The same goes if you index logically distinct sets of data, and often know in which sets you want to search or not.
If you have an (i)Mac Pro with many cores and fast SSD drive, indexing / updating multiple indices in parallel may also be faster than having a single monolithic index.
In the other cases, a single massive index should be an acceptable choice (as long as your hardware is adequate with the mass of data you index). We recently found a bug which currently limits the size of an index to 16 GB (or more precisely, the size of some file inside the .ftindex package), and this will be fixed in a later version.
By the way, what is exactly "huge/massive" for you? In the 1.35 TB of data you are talking of, what part is actually textual data, rather than video / images etc?
Jérôme - CTM Engineering
------------------------------------------------------------ ---------
"I've been using Powermail for around 3 years now and find that it's
extremely stable. The interface is clear and intuitive and not cluttered
like other programs (Apple Mail and Eudora, e.g.). Filters work well,
and it does all that one would expect from an email client. The program
is robust and straightforward. It's a great application."
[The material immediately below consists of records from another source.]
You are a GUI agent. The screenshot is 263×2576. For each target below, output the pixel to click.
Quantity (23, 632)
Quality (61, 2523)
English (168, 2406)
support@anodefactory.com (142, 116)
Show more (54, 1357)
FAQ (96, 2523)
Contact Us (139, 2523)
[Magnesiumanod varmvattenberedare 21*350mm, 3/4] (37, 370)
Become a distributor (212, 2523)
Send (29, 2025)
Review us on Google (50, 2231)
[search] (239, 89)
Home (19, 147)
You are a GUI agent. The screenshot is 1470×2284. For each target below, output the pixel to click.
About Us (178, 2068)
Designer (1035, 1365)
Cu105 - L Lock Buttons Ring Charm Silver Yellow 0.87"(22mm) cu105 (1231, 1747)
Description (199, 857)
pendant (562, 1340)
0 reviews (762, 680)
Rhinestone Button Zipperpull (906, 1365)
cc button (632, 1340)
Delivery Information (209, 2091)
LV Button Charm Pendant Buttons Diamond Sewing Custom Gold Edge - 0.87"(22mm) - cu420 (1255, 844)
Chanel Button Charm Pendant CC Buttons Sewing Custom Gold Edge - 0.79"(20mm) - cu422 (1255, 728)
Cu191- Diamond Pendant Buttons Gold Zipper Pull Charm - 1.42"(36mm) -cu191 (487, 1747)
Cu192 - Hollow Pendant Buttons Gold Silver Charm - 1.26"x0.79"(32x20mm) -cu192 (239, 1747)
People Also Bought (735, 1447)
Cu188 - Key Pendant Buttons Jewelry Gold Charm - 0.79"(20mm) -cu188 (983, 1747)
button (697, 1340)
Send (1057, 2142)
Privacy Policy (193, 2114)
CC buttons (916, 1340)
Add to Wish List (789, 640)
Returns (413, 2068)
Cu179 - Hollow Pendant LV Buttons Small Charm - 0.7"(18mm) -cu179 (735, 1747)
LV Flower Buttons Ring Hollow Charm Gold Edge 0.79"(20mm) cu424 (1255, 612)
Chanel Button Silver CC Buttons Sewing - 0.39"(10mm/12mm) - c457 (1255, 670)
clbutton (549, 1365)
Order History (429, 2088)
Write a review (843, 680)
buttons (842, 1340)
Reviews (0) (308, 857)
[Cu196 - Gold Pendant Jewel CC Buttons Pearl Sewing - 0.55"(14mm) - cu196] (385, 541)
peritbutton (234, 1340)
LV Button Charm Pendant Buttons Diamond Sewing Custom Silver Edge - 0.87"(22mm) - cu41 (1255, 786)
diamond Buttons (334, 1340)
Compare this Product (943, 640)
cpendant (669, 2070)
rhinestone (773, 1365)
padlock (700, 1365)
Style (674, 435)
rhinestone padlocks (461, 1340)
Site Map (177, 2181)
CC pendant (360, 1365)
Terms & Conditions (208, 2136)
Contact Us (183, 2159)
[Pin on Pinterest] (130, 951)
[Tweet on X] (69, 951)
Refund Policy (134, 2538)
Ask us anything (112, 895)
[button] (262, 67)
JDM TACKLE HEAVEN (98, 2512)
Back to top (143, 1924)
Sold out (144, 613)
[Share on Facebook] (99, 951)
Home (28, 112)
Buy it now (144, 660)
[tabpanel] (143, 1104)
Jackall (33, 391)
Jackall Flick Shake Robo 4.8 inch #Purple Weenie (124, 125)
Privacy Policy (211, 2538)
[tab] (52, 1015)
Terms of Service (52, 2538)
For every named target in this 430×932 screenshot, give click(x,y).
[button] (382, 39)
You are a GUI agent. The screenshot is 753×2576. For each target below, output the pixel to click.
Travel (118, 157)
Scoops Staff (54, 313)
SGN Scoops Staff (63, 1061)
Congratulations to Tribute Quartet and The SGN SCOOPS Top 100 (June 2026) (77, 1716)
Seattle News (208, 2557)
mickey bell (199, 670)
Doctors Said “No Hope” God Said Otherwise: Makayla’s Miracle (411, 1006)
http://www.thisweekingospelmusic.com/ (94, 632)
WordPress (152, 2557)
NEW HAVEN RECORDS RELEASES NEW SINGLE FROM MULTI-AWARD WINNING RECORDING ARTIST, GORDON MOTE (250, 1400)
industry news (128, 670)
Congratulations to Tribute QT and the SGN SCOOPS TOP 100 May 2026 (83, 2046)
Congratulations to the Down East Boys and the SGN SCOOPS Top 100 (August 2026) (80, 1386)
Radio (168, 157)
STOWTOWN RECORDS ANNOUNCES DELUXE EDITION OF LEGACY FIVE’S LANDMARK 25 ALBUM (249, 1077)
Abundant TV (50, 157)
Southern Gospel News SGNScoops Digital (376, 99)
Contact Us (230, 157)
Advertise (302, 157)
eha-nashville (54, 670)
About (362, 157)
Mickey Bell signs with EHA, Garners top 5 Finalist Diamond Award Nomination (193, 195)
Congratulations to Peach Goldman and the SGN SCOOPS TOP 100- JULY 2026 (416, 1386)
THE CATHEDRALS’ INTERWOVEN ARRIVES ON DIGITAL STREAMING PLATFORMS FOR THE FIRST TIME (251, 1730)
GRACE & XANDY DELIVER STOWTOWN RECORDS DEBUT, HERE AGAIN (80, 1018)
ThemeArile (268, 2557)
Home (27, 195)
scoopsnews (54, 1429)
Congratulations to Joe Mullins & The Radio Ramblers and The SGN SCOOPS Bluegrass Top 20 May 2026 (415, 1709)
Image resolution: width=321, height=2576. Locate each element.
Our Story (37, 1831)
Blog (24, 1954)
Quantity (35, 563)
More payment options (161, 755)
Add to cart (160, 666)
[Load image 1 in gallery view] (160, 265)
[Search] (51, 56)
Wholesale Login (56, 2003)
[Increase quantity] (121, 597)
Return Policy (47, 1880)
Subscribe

PowerMail user comment on www.versiontracker.com
Download a demo version from www.ctmdev.com
------------------------------------------------------------ ---------
--
---
Jérôme - FoxTrot Engineering
|
|
|
Re: Which is better? Several small/medium indexes or one huge/massive index? [message #677 is a reply to message #674] |
Thu, 01 February 2018 10:53 |
jonathanalix via foxt
Messages: 51 Registered: May 2019
|
Member |
|
|
1.3 TB is almost all PDFs of textbooks, reference books, files etc.
Some are pure or true PDFs, others are scanned and have had OCR.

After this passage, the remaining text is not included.